The journalists’ young audience quickly switched to the new Publika.ge platform, hungry for its coverage of social and political events, its role as watchdog of the government, and its reporting on topics that are often barely addressed in Georgia, such as the state of education and healthcare. The platform now has a readership of about half a million, mostly young people aged between 25 to 45 years old. A few months after Publika.ge was formed, Liberali folded, as it no longer provided the content its readership wanted.

IGJ Body

Challenges of Covid-19 crisis

The Coronavirus epidemic has been a challenging period for the new platform. Zakashvili notes that as journalists they face increased ethical issues; how can they provide the quality and detail of coverage their readership expects while protecting the anonymity of coronavirus patients?

Another challenge is detecting real news from fake news during the Covid-19 news deluge, and making sure that Publika.ge abides by the highest of journalistic principles.
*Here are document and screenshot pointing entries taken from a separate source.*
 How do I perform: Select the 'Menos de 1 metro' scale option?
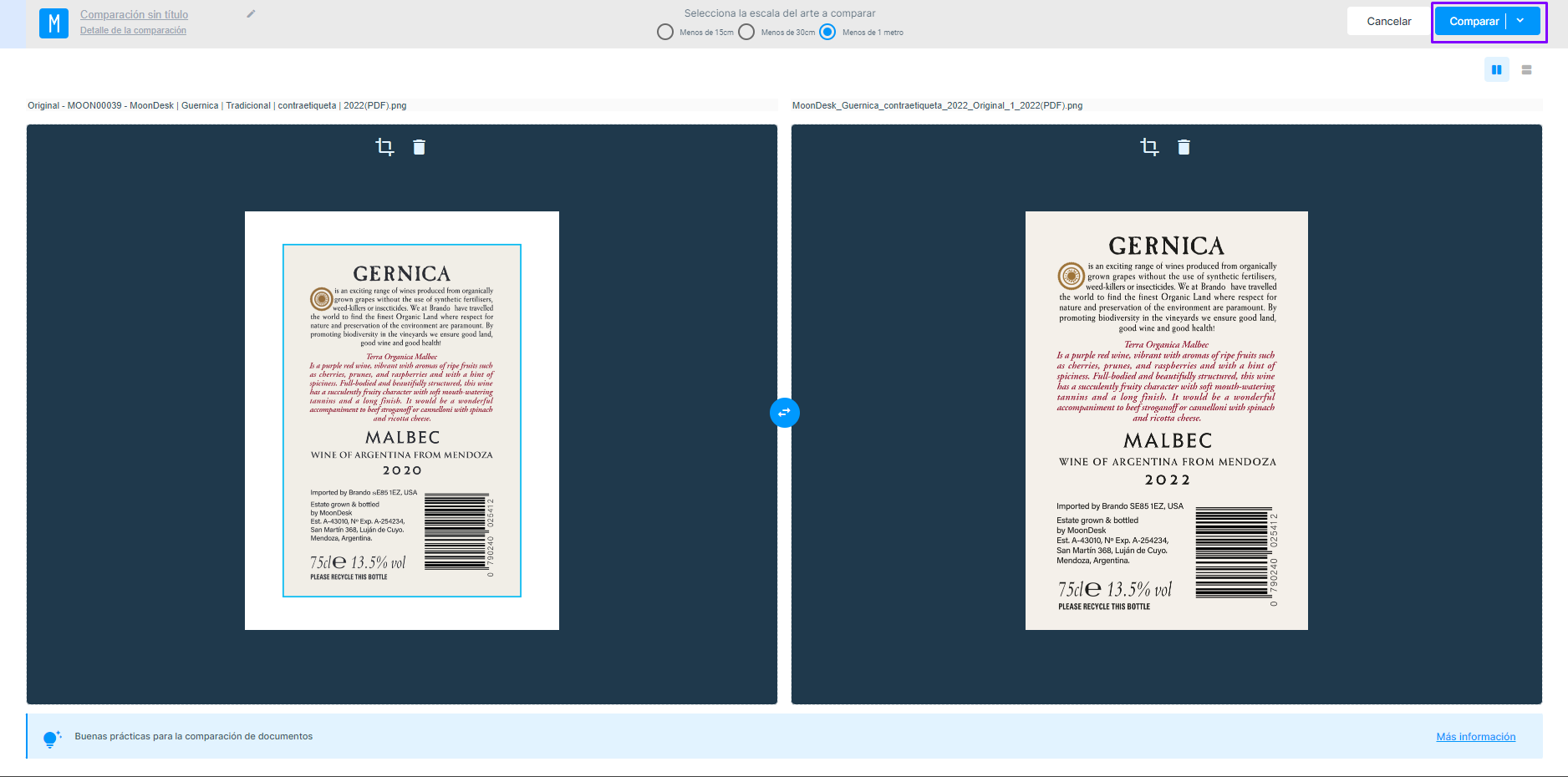pyautogui.click(x=827, y=33)
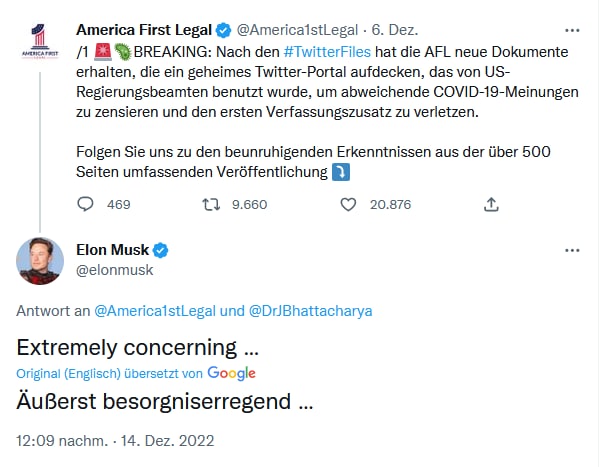The image size is (599, 467).
Task: Click the 6. Dez. tweet date
Action: pyautogui.click(x=395, y=30)
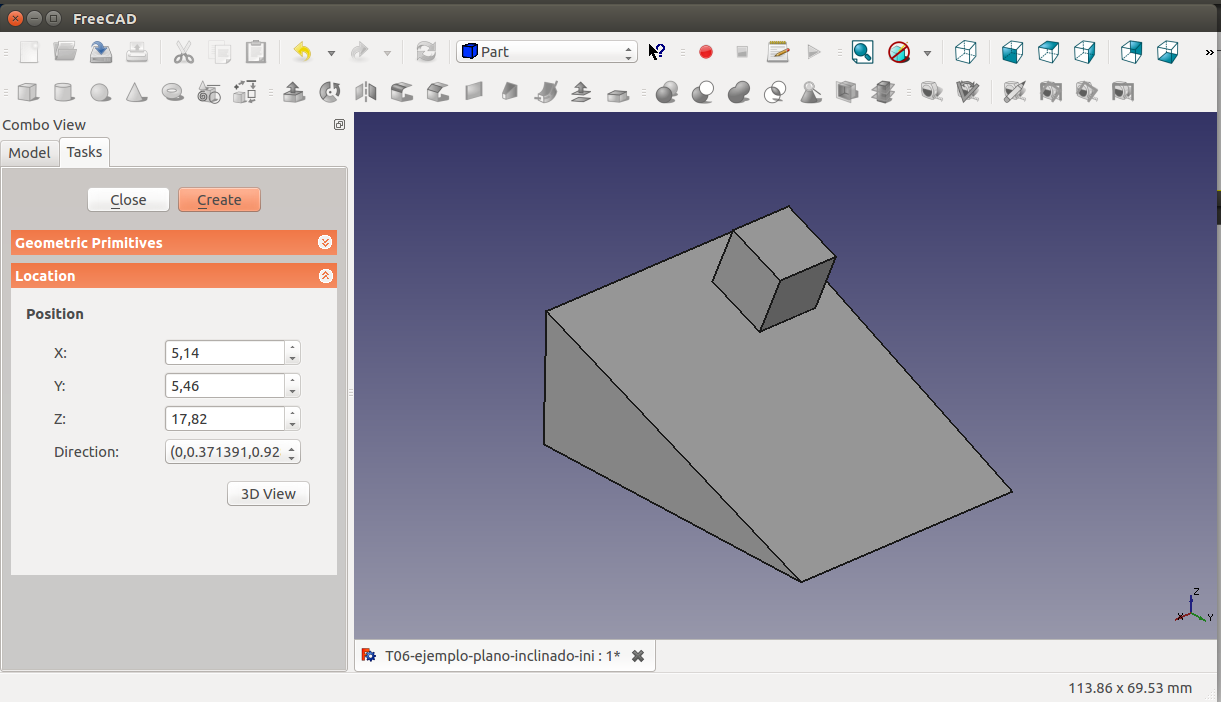Image resolution: width=1221 pixels, height=702 pixels.
Task: Expand the Geometric Primitives section
Action: click(x=324, y=243)
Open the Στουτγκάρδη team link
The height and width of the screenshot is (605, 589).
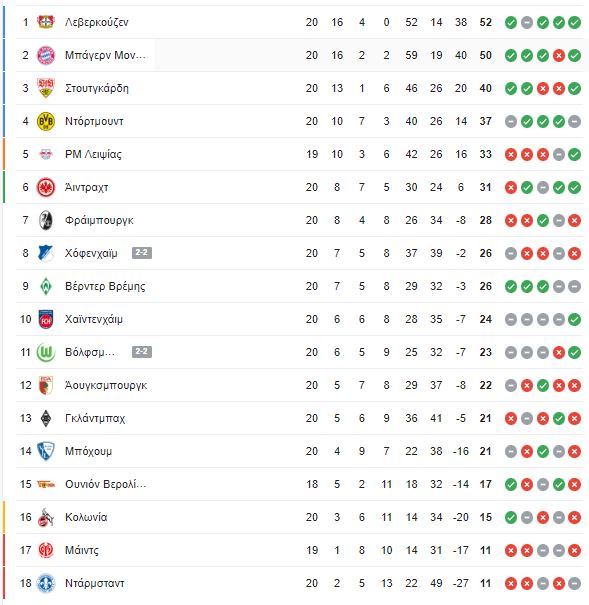[x=96, y=88]
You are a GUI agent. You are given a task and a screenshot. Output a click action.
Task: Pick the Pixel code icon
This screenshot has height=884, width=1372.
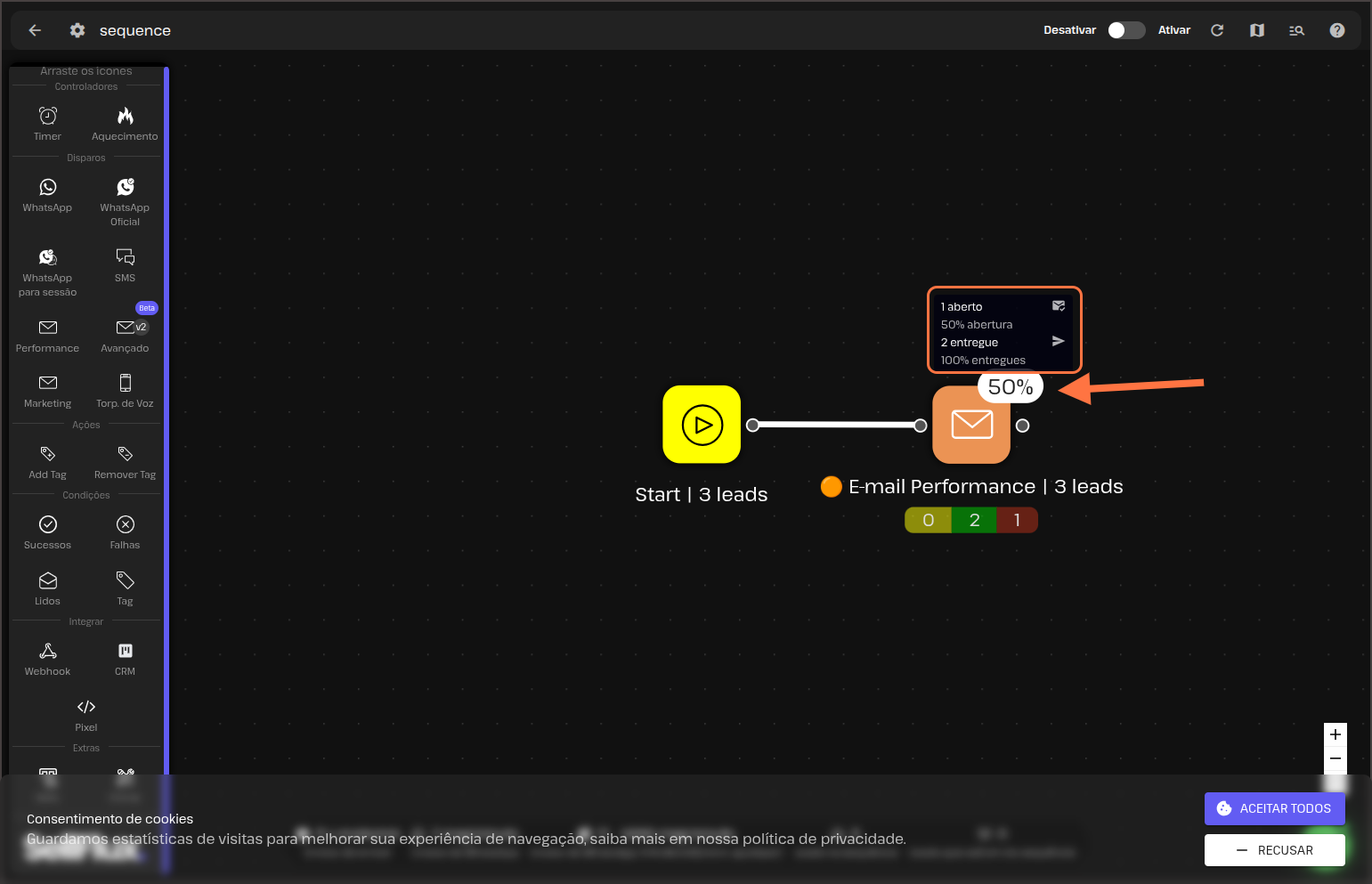(86, 708)
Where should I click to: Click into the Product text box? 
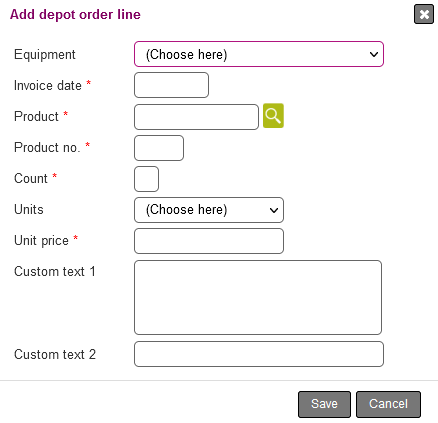[x=196, y=117]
She describes how many media in Georgia simply republish news on Covid-19 often without properly checking their sources and in many cases it turns out that these are untrusted unverified sources of inforamtion.

The lockdown restrictions that have been in place in Georgia since 22nd March have had serious repercussions on her team of journalists. In the initial weeks of the crisis, the journalists continued to travel throughout Georgia to interview people and they worried about how they would protect themselves from the virus. Now they are all working from home, and this creates obstacles to communication. Many of their news sources are difficult to contact, as they now rely on telephone calls and online communication.

The portal is working hard throughout this period to continue to carry a range of news of interest to its readership. The journalists continue to write about local news in Georgia and in the occupied territories, about relevant international news, and of course there are regular updates on coronavirus. The portal also includes guest blogs with articles by high-profile commentators, who write news on relevant social topics, such as recently on Chechen minorities in Georgia. Some of their news pieces have over 100,000 readers. They also have a popular Facebook channel which has over 40,000 followers.

It is difficult for any independent media to survive in Georgia. There are few other genuine independent media in the country that provide high quality impartial reporting. Today, Zakashvili notes that there is little commercial revenue; even in better economic times, Georgian businesses rarely support independent media. Publika.ge is reliant on EED funding and smaller grants from other funders for their survival. She is concerned by the economic challenges that will follow post-Covid-19 in Georgia. That will be a key issue for her outlet and for the handful of other outlets in Georgia like it.